Affinity maturation selects B cells expressing somatically mutated antibody variants with improved antigen-binding properties to protect from invading pathogens. We determined the molecular mechanism underlying the clonal selection and affinity maturation of human B cells expressing protective antibodies against the circumsporozoite protein of the malaria parasite Plasmodium falciparum (PfCSP). We show in molecular detail that the repetitive nature of PfCSP facilitates direct homotypic interactions between two PfCSP repeat-bound monoclonal antibodies, thereby improving antigen affinity and B cell activation. These data provide a mechanistic explanation for the strong selection of somatic mutations that mediate homotypic antibody interactions after repeated parasite exposure in humans. Our findings demonstrate a different mode of antigen-mediated affinity maturation to improve antibody responses to PfCSP and presumably other repetitive antigens.
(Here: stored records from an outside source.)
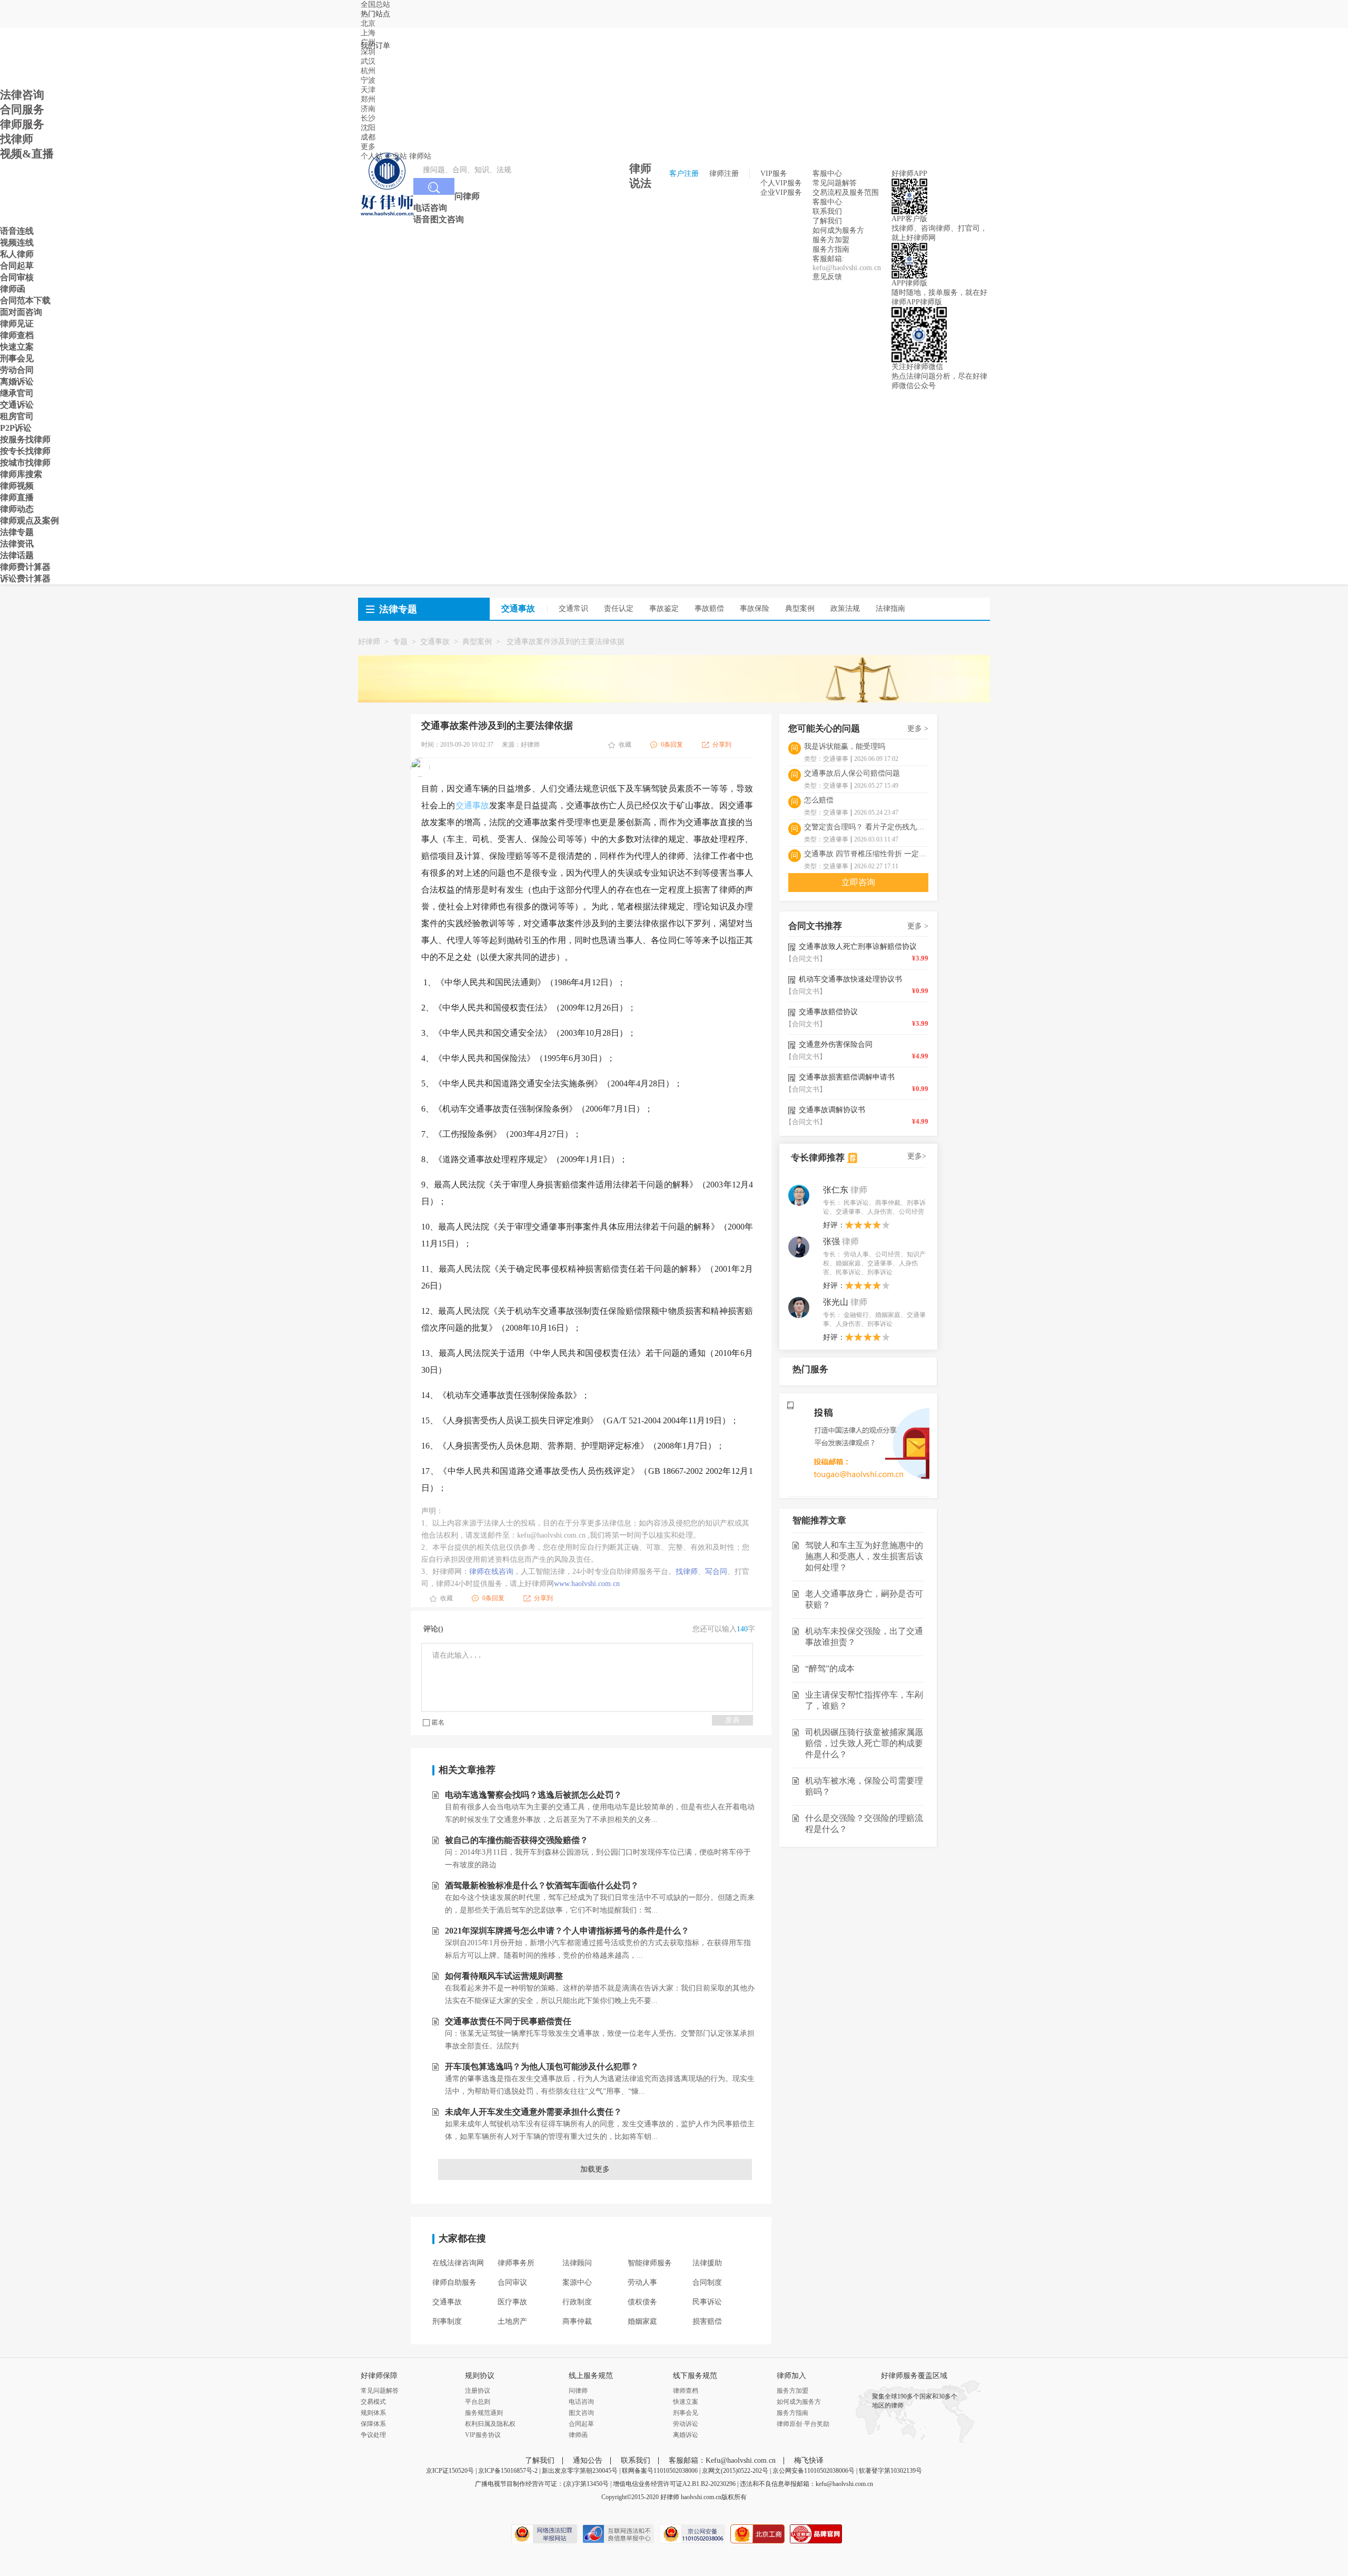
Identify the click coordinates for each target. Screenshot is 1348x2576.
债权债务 (642, 2302)
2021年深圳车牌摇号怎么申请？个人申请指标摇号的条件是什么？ (567, 1930)
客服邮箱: (828, 259)
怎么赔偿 (819, 800)
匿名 (438, 1722)
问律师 (578, 2390)
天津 (368, 90)
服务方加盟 (830, 240)
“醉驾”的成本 (830, 1668)
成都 (368, 137)
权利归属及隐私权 (490, 2424)
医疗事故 (512, 2302)
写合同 (716, 1572)
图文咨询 (581, 2413)
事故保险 (754, 608)
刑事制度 (447, 2321)
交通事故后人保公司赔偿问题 (852, 773)
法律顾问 (577, 2263)
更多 (368, 147)
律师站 (420, 156)
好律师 (369, 642)
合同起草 (581, 2424)
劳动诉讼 (685, 2424)
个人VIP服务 (781, 183)
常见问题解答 (834, 183)
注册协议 (477, 2390)
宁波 (368, 80)
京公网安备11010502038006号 (813, 2470)
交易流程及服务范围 (845, 192)
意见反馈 (827, 277)
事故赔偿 (709, 608)
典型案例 (800, 608)
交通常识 (573, 608)
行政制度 (577, 2302)
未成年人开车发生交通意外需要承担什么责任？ (533, 2111)
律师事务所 (516, 2263)
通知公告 (587, 2460)
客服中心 (827, 202)
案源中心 (577, 2282)
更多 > (917, 728)
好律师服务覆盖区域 (914, 2376)
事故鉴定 (664, 608)
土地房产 (512, 2321)
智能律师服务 (650, 2263)
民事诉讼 (707, 2302)
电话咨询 (581, 2402)
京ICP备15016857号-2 (508, 2470)
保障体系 (373, 2424)
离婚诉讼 (685, 2435)
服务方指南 (830, 249)
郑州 (368, 99)
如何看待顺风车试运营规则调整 (504, 1975)
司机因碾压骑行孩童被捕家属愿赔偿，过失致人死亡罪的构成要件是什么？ (864, 1743)
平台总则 (477, 2402)
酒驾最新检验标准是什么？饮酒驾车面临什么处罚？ (542, 1885)
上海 (368, 33)
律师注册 (724, 173)
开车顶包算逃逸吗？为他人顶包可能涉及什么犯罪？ (542, 2066)
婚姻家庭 (642, 2321)
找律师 (687, 1572)
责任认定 (618, 608)
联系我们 (827, 211)
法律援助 (707, 2263)
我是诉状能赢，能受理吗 (844, 746)
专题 (400, 642)
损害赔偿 (707, 2321)
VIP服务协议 (483, 2435)
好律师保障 (379, 2376)
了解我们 (827, 221)
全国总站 (375, 4)
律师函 (578, 2435)
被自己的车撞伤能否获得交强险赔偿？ (516, 1840)
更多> (916, 1156)
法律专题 (398, 609)
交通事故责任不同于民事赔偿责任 (508, 2021)
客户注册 (684, 173)
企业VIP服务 (781, 192)
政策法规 (845, 608)
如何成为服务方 (838, 230)
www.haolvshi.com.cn (587, 1584)
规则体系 (373, 2413)
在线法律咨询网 (458, 2263)
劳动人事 (642, 2282)
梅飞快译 (809, 2460)
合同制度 (707, 2282)
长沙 (368, 118)
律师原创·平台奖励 (803, 2424)
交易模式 (373, 2402)
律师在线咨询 (491, 1572)
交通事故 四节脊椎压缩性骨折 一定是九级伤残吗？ (866, 854)
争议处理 (373, 2435)
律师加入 (791, 2376)
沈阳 (368, 128)
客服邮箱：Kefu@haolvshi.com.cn (722, 2460)
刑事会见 (685, 2413)
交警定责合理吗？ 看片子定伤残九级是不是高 (866, 827)
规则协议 (479, 2376)
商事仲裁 (577, 2321)
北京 (368, 23)
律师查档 (685, 2390)
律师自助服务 (454, 2282)
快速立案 (685, 2402)
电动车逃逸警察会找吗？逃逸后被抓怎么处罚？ (533, 1794)
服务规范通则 (484, 2413)
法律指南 (890, 608)
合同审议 (512, 2282)
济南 (368, 109)
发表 (732, 1720)
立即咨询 (858, 882)
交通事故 (435, 642)
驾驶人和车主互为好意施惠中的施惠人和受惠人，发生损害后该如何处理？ (864, 1556)
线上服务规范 (591, 2376)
Sporozoites of the human malaria parasite Plasmodium falciparum (Pf) express a surface protein, circumsporozoite protein (PfCSP), with an immunodominant central NANP repeat region (13). Antibodies against the repeat can mediate protection from Pf infection in animal models (46). However, anti-NANP antibody-mediated protection is not readily achieved through vaccination. Thus, the induction of protective PfCSP NANP antibodies is a major goal in pre-erythrocytic vaccine development (7). We recently showed that the anti-NANP PfCSP memory B cell response in Pf-naïve volunteers after repeated exposure to live Pf sporozoites under chloroquine prophylaxis matured predominantly through the clonal selection and expansion of potent Pf inhibitory IGHV3-33 and IGKV1-5-encoded germline antibodies with 8-amino-acid (aa)-long immunoglobulin (Ig) κ complementarity determining region (CDR)3 (KCDR3:8) (8, 9).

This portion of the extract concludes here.